Série d’attaques contre la liberté d’expression
Ce pilori rappelle les attentats qui, en juillet dernier, ont visé le roman Houariapar Inaam Bayoudh, accusée d’avoir contenu “des propos obscènes” dans un flot de messages sur Internet qui a conduit l’éditeur à fermer ses portes. Elle s’inscrit dans un contexte plus général de tentative d’étouffer toute voix littéraire qui se distancie de l’ordre établi, sur le terrain religieux, moral, politique… Ainsi, à la veille de la Foire internationale du livre d’Alger (Sila) , qui doit ouvrir ses portes le 6 novembre, la pression se fait croissante sur les éditeurs et écrivains jugés iconoclastes. Arezki Aït-Larbi, directeur des Éditions Koukou, en sait quelque chose qui, comme l’année dernière, est interdit au Sila – comme dans les autres salons. Il a notamment publié Les derniers jours de Mahometpar l’historienne tunisienne Héla Ouardi, présentée comme « le portrait d’un homme restitué à son historicité et à sa dimension tragique ». Une remise en question de l’histoire séculaire du prophète. Gallimard ne fait pas exception. L’éditeur de Hourisun roman dans lequel l’écrivain algérien francophone Kamel Daoud critique le traitement officiel de la mémoire de la Décennie noire, a également été interdit au Sila.

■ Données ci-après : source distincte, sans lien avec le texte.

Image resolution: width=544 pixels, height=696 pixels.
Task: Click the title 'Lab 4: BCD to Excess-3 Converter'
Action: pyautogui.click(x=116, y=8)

Pour Arezki Aït-Larbi, ces décisions visant les éditeurs et les auteurs relèvent du” arbitraire “. Il voit derrière eux un « comité de censure » qui ne donne pas son nom à la direction du livre du ministère de la Culture et qui serait chargé de « attaquer toute liberté d’expression ». « Toute activité parallèle à celle des institutions, comme écrire ou publier un livre, est considérée comme insidieuse et donc interdite.regrette un journaliste écrivain qui a requis l’anonymat. Déjà la scène littéraire est pauvre en activité, si on ferme les quelques espaces existants, il ne restera plus rien. C’est tout simplement la liberté d’expression que les autorités veulent s’attaquer. » Ils n’ont jamais communiqué sur ces sujets.